次に、出勤日数についても触れていきます。全産業における平均出勤日数は18.3日であり、前年同月比で0.3日の増加が確認されました。これに対し、鉱業、採石業では21日と最も高い水準を示し、前年同月比で0.2日増加しています。建設業は20.7日で前年同月と変わらず横ばいの状況です。製造業は19.6日で、前年同月比で0.1日の増加が見られました。これらのデータから、特に鉱業や建設業などの業種において、比較的高い出勤日数が維持されていることがわかります。
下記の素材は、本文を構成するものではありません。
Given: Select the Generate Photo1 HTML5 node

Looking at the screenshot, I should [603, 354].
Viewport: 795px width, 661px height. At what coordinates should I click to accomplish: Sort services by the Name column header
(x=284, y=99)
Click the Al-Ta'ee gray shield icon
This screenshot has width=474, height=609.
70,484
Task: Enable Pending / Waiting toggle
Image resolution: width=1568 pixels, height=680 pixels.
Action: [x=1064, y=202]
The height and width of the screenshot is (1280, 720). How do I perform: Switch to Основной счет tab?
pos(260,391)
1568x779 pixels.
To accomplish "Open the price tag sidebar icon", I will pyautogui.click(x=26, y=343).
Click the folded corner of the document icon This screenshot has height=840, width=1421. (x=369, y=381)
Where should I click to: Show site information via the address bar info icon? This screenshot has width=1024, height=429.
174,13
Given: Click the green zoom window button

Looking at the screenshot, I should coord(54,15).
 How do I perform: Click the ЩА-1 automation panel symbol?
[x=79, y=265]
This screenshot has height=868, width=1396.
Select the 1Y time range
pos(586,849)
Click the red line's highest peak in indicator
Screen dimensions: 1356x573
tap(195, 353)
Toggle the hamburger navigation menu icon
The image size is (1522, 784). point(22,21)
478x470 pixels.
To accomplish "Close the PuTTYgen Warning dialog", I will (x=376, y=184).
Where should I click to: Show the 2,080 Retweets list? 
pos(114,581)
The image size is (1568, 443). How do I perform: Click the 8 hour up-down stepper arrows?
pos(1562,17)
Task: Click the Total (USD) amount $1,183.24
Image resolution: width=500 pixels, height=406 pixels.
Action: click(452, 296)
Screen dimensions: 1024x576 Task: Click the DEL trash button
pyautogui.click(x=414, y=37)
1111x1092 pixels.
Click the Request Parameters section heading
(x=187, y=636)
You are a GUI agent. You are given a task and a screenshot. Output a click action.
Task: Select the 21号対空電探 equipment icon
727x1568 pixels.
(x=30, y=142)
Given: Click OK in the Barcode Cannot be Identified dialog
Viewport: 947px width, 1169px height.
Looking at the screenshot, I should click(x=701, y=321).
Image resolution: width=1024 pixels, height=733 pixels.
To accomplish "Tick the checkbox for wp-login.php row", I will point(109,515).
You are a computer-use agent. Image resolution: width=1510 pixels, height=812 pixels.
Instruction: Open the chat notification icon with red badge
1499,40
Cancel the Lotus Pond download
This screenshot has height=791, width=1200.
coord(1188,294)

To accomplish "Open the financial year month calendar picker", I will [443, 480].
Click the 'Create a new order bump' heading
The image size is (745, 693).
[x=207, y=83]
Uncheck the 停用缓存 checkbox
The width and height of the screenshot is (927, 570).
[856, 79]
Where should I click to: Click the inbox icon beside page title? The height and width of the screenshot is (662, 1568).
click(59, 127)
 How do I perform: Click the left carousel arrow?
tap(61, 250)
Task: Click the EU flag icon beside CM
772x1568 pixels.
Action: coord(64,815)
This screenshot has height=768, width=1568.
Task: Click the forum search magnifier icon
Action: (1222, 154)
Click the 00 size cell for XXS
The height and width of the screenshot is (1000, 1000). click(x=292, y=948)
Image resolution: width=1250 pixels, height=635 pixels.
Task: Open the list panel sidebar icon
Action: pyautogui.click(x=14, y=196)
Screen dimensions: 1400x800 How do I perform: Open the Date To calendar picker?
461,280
労働時間のデータは、企業の労務管理や従業員の働き方改革に向けた改善策を検討するための重要な指標となります。特に、所定外労働時間が大幅に減少している業種では、従業員の負担軽減や業務の効率化が進んでいる可能性があります。一方で、総労働時間や出勤日数が高水準にある業種では、従業員の過労や労働環境の見直しが求められる場面も考えられます。

例えば、鉱業や採石業においては、所定外労働時間が大幅に減少している一方で、総労働時間は依然として長く、出勤日数も多いため、依然として業務負担が大きいことが示唆されます。このようなデータは、企業の人事担当者や労務管理者にとって、従業員の労働環境を改善するための貴重な参考資料となります。

また、建設業においても、総実労働時間が169.2時間と比較的長時間にわたり、出勤日数も多いことから、長時間労働が常態化している可能性があります。これに対し、所定外労働時間は減少傾向にあるため、企業は今後、さらに所定内労働時間の効率化を図ることで、従業員の負担軽減を進める必要があるかもしれません。

製造業においては、総実労働時間が162.1時間であり、出勤日数も19.6日と全体の平均よりもやや高い水準にあります。しかし、所定外労働時間の減少傾向が確認されているため、働き方改革が進展していることがうかがえます。このようなデータをもとに、企業はさらなる労働環境の改善策を検討し、従業員の働きやすさを向上させるための施策を講じることが求められます。

これらのデータは、労働時間の管理を通じて、企業の採用活動や人事戦略にも大きな影響を与える可能性があります。特に、労働環境が改善されている企業では、優秀な人材を確保するためのアピールポイントとなり得ます。逆に、長時間労働や出勤日数が多い業界では、今後の人材確保が難しくなる可能性もあるため、労働条件の改善が急務となるでしょう。

労働時間や出勤日数のデータは、企業が抱える課題や今後の改善策を考える上で、非常に重要な役割を果たします。各業界の労働環境を客観的に把握し、他社と比較することで、自社の強みや弱点を明確にすることができます。また、政府や労働組合などの外部機関も、これらのデータを参考に労働政策の見直しや新たな施策を立案する際の重要な基盤として活用することが期待されます。